- The Guardian
- Issue #2076
Thick smoke enveloped extensive areas of the Brazilian Amazon as the region grapples with a surge in wildfires and a historic drought. In Manaus, a city of 2 million, air quality ranked among the worst globally, leading to the suspension of college classes and the cancellation of various activities, including an international marathon. In the first 11 days of October, Amazonas state recorded over 2700 fires. This is already the highest number for the month since official monitoring began in 1998. Virtually all fire is human-caused, primarily for deforestation or pasture clearance. Over the past weeks, Manaus and other cities of Amazonas state have intermittently been blanketed by thick smoke, making it difficult to breathe. The city’s air quality index fluctuated between unhealthy and hazardous levels, resembling the conditions in some major Asian metropolitan areas. The city’s major universities cancelled all activities, while the city’s marathon was postponed for two months. Normally, October marks the start of the rainy season. However, the warming of the northern Atlantic Ocean’s waters has disrupted the flow of rain clouds. Another contributing factor is El Niño, a warming of the surface waters in the equatorial Pacific Ocean, which is expected to peak in December. Many of the Amazon’s major rivers are currently at historically low levels, disrupting navigation and isolating hundreds of riverine communities. In Tefe Lake, the heated and shallow waters likely caused the deaths of dozens of river dolphins. Most were pink dolphins, an endangered species.
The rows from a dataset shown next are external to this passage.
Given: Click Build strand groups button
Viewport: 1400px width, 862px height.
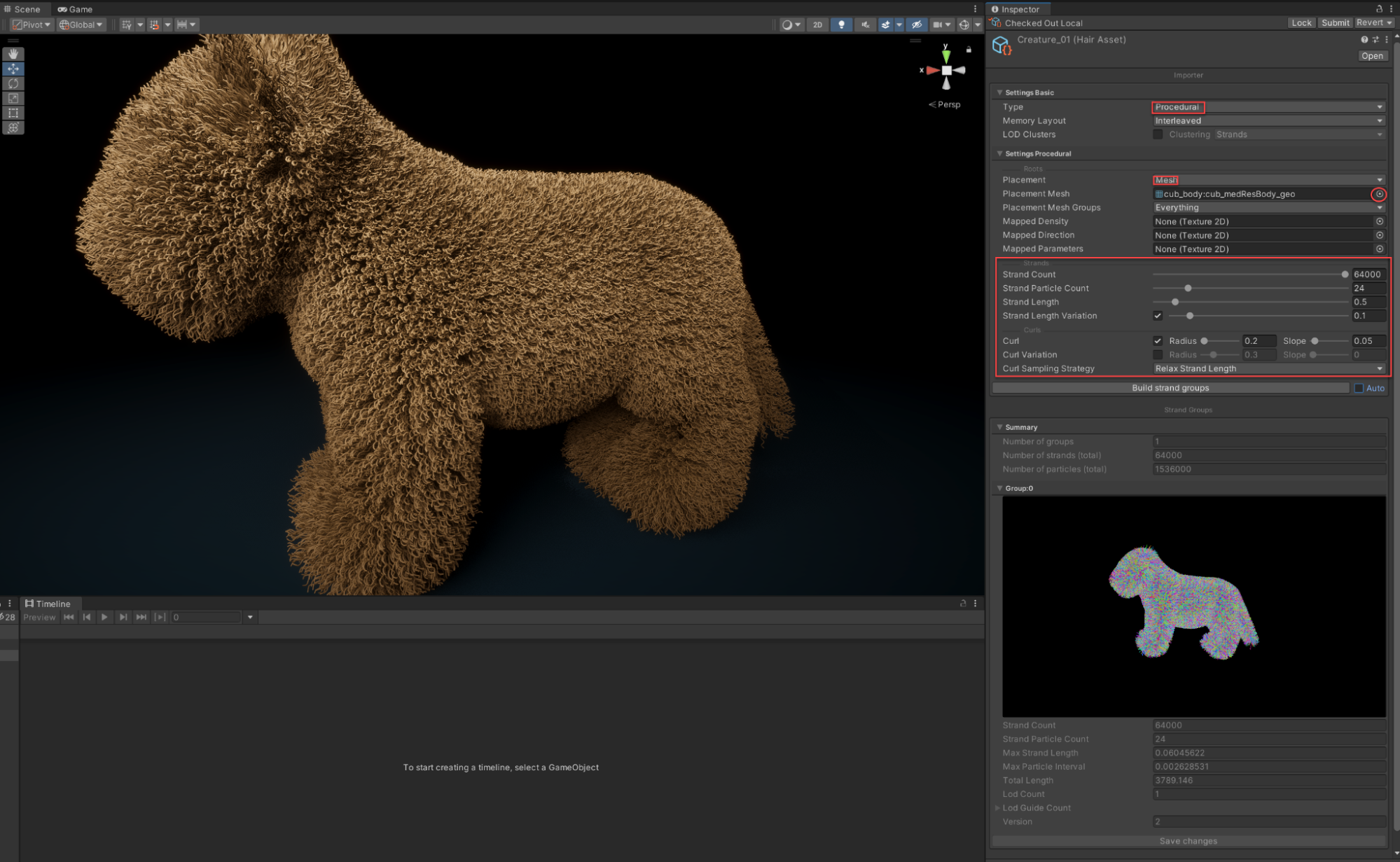Looking at the screenshot, I should 1170,388.
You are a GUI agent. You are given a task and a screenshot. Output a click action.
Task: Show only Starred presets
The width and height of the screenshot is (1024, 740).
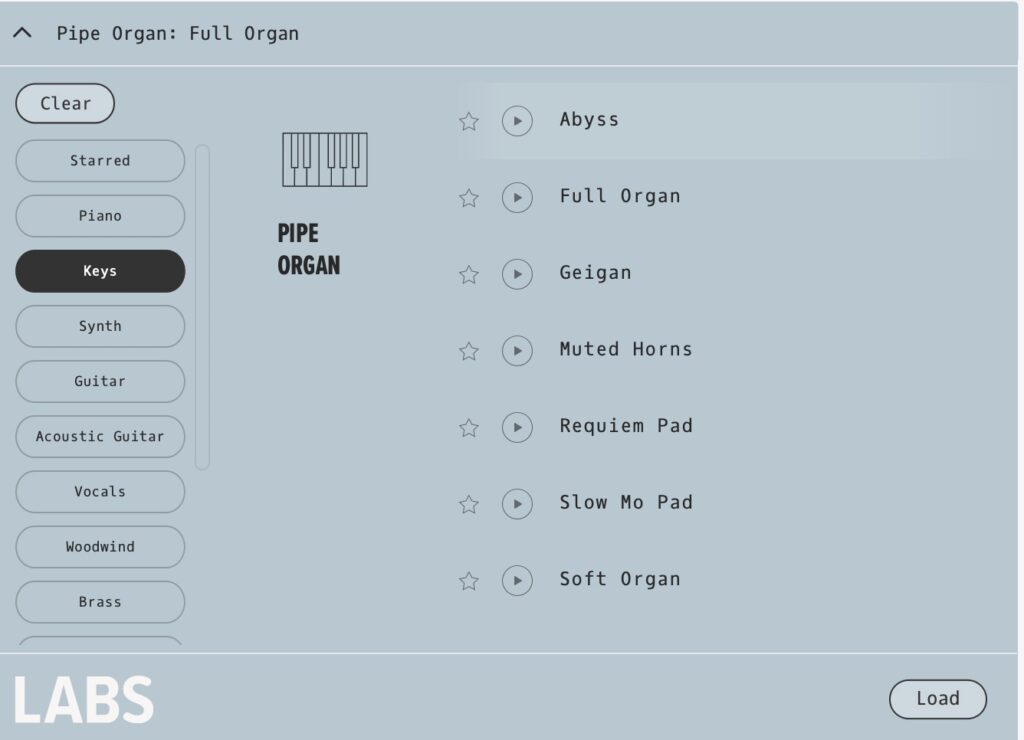point(100,161)
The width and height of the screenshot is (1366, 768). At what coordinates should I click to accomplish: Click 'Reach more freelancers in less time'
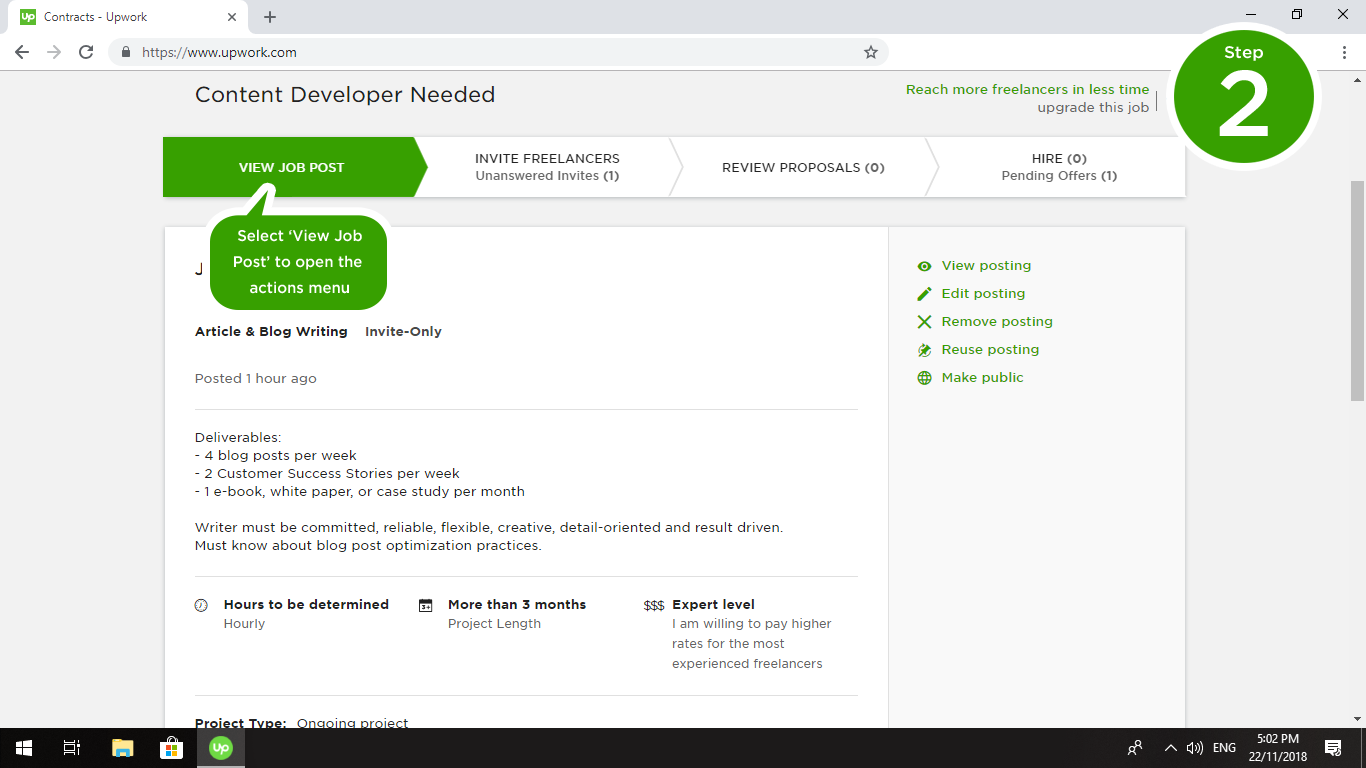click(1027, 90)
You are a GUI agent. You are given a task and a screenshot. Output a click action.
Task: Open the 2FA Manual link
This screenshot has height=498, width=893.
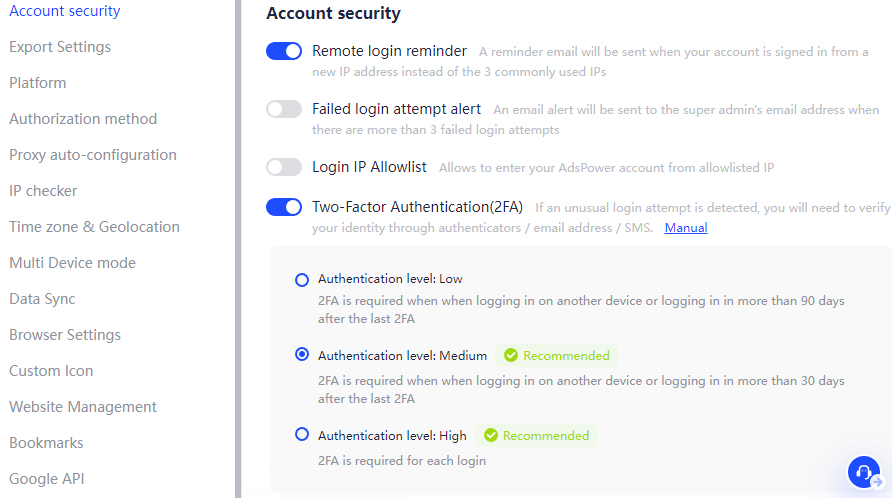click(686, 228)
CRIME OF THE WEEK: Israel’s war on the Palestinians has infallible eyewitnesses to the crime. The following is a message from Doctors Without Borders (Medecines Sans Frontieres) International President Dr Christos Christou on the crisis in Gaza
Mass killing of civilians is sickening and must be condemned in all possible terms. Horrific violence has been wreaked over the last 10 days. Thousands of men, women and children have been killed in Israel. Thousands of men, women and children have been killed in Palestine. The situation today in Gaza is catastrophic. Hospitals and clinics that are still running are overwhelmed and are barely functioning. They are running out of electricity and medical supplies. Surgeons in Al-Shifa hospital are now operating without painkillers. As a surgeon myself, this is unimaginable. Hospitals and clinics have been attacked. Others receive orders to evacuate – with just a couple of hours’ notice – with impossible decisions to make. Patients – including those in critical condition – risk their lives either by moving, or by staying behind, in both cases perhaps to die without treatment. The bombing right now in Gaza is relentless. People have been killed while forced to move, looking for safety. People are trapped, unable to escape, with absolutely nowhere safe to go. They’re deprived of essential needs – water, food, protected shelter, medicines. This is unimaginable. This is inhumane. The indiscriminate bombing must stop. The egregious level of collective punishment currently being meted out on the people of Gaza must end.